GOAL OF THE EXERCISE: Only the pictures stay out; every record is to be quoted exactly.

DATA TO USE:

══════════

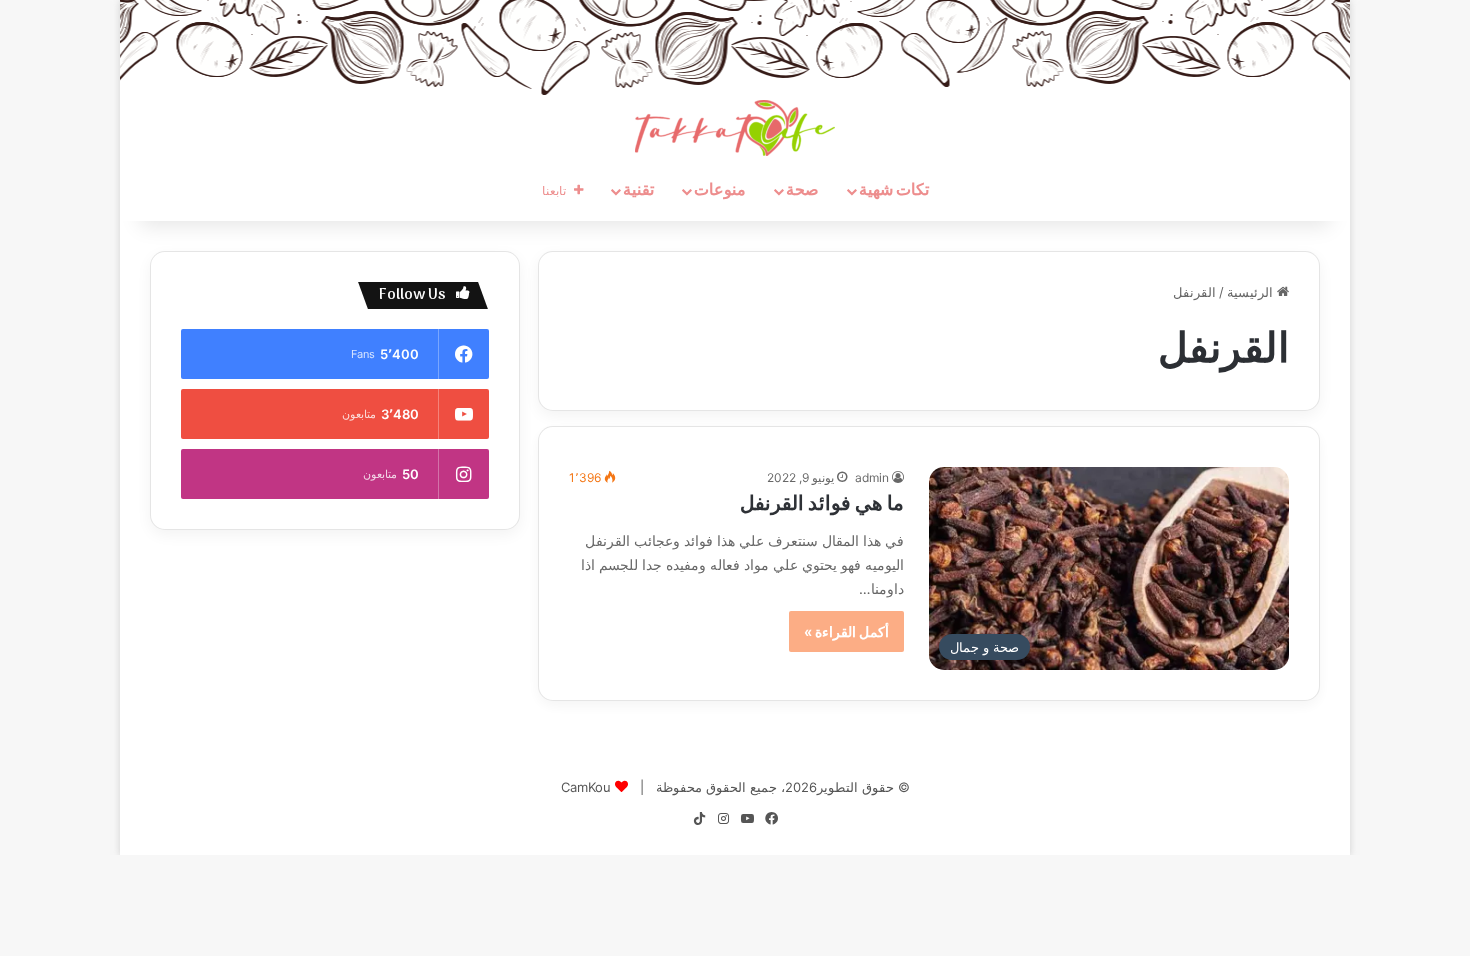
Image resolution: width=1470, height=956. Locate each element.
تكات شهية (894, 191)
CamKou (586, 787)
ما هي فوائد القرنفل (822, 505)
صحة (802, 191)
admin (872, 477)
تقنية (638, 191)
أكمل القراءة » (846, 631)
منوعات (720, 191)
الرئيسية (1252, 292)
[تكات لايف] (735, 128)
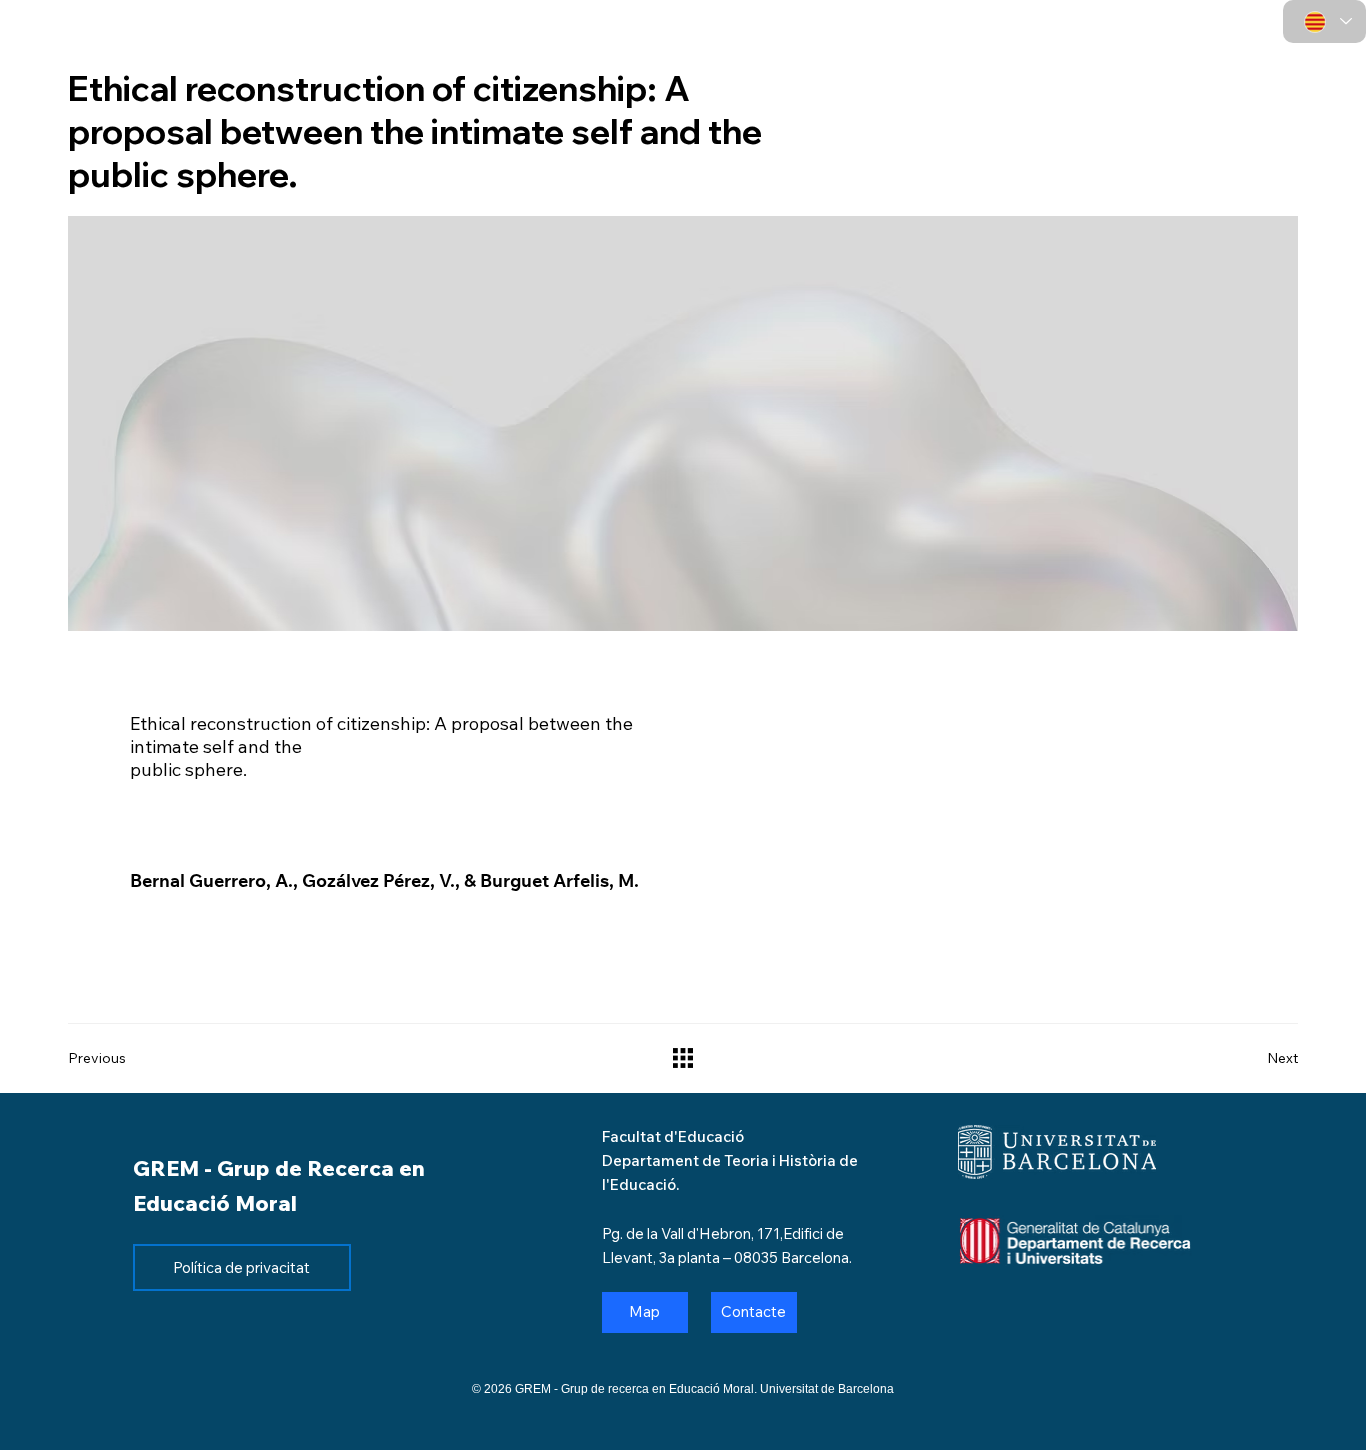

══════════

RESULT FOR THIS EXERCISE:
Image resolution: width=1470, height=956. Locate each element.
تكات شهية (894, 191)
CamKou (586, 787)
ما هي فوائد القرنفل (822, 505)
صحة (802, 191)
admin (872, 477)
تقنية (638, 191)
أكمل القراءة » (846, 631)
منوعات (720, 191)
الرئيسية (1252, 292)
[تكات لايف] (735, 128)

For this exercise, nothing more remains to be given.